REFLEXION ET PARTAGE

Des écrits sur mes reflexions du moment: histoire, philosophie, théologie, mes escapades, mais aussi des textes sur la nouvelle langue française


JONATHAN CRARY QUI EST CE ?

Publié par REFLEXIONS ET PARTAGE sur 27 Mai 2021, 20:46pm

Catégories : #REFLEXIONS ET PARTAGE

JONATHAN CRARY  QUI EST CE ?

JONATHAN CRARY

 Né en 1951, il enseigne l’histoire de l’art et de l’esthétique à  l’université de Columbia à New York depuis 1989. Il a écrit plusieurs ouvrages, dont deux qui seront traduits en Français. Sur les deux ouvrages traduits, un m’a étonné pour un Américain : «24/7 Le capitalisme à l’assaut du sommeil. »

Il adopte une démarche proche de Michel Foucault ; quand le philosophe Français remarquait que le sujet contemporain est le fruit structures de pouvoir, de dispositif qui mettent en place une surveillance continu : «école, hôpital, prison ».

Jonathan CRARY, note que ce même individu, est façonné pat la nouvelle technologie qui l’entoure.

La modernité : à fabriqué des individus observateurs, qui n’appréhendent pas le monde directement, mais par le biais d’outils de nouvelles technologies.

A chaque époque correspond une technologie d’observation, ou, de surveillance.

C’est au XIX siècle que s’opère une révolution de la perception, si nous ne voyons pas vraiment le monde, mais seulement soumis à des stimuli rétiniens. Cette stimulation peut tout à fait être prise en charge par des écrans, qui se substituent au monde. Une révolution qui correspond au capitalisme industriel, dont Jonathan CRARY, poursuit la critique dans 24/7 Le capitalisme à l’assaut du sommeil.

 Dans son analyse, nous pouvons remonter au XIV siècle, à la renaissance, c’est dans cette période que le sommeil commença le début d’une dégradation lente, au profit du renouveau. Puis au milieu du XVII siècle, le sommeil s’est trouvé délogé de sa position semi-stable. On commença à saisir son incompatibilité, avec les notions modernes de productivité et de rationalité. Les : Descartes, Hume, ou, Locke, furent de loin les seuls philosophes à dénier le sommeil.

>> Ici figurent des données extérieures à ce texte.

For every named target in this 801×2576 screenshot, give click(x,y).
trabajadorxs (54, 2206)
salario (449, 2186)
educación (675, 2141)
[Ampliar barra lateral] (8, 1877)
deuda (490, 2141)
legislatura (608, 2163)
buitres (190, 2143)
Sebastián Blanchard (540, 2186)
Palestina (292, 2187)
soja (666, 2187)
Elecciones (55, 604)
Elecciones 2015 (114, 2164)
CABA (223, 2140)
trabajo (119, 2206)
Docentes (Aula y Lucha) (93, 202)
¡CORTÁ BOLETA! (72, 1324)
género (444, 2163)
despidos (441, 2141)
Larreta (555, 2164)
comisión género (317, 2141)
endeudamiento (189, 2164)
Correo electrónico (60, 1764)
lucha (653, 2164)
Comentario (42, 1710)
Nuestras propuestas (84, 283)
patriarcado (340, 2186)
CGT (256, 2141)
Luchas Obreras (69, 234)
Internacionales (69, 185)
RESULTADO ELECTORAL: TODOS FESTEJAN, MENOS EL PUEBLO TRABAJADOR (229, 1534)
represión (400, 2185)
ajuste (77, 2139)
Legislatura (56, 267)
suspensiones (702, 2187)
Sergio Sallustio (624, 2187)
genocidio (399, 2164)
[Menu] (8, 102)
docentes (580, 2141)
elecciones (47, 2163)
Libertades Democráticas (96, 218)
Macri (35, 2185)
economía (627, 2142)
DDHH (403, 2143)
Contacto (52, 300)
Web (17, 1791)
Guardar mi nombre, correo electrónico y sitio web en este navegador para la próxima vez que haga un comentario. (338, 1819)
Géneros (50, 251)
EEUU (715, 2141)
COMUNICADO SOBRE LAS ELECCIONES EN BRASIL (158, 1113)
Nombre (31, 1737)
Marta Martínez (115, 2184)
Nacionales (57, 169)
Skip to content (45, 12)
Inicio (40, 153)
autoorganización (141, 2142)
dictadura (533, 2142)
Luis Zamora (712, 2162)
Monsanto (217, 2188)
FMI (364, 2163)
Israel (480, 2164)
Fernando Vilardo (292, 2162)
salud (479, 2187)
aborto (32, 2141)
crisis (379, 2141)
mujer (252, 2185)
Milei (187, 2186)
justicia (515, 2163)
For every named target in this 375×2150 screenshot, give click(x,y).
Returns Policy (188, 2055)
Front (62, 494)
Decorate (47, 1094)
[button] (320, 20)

Il sera dévalorisé au profit d’une prééminence accordée  à la conscience et à la volonté, ainsi qu’a une notion d’utilité d’objectivité et d’intérêt personnel, comme mobile d’action.

 Au milieu du XIX siècle, on commença à concevoir la relation asymétrique, entre le sommeil et la veille. Selon des modèles hiérarchiques, qui présentaient, le sommeil comme une régression vers un monde d’activité inférieure et plus primitif ; où l’activité supposée supérieure, et plus complexe du cerveau se trouvait inhibée.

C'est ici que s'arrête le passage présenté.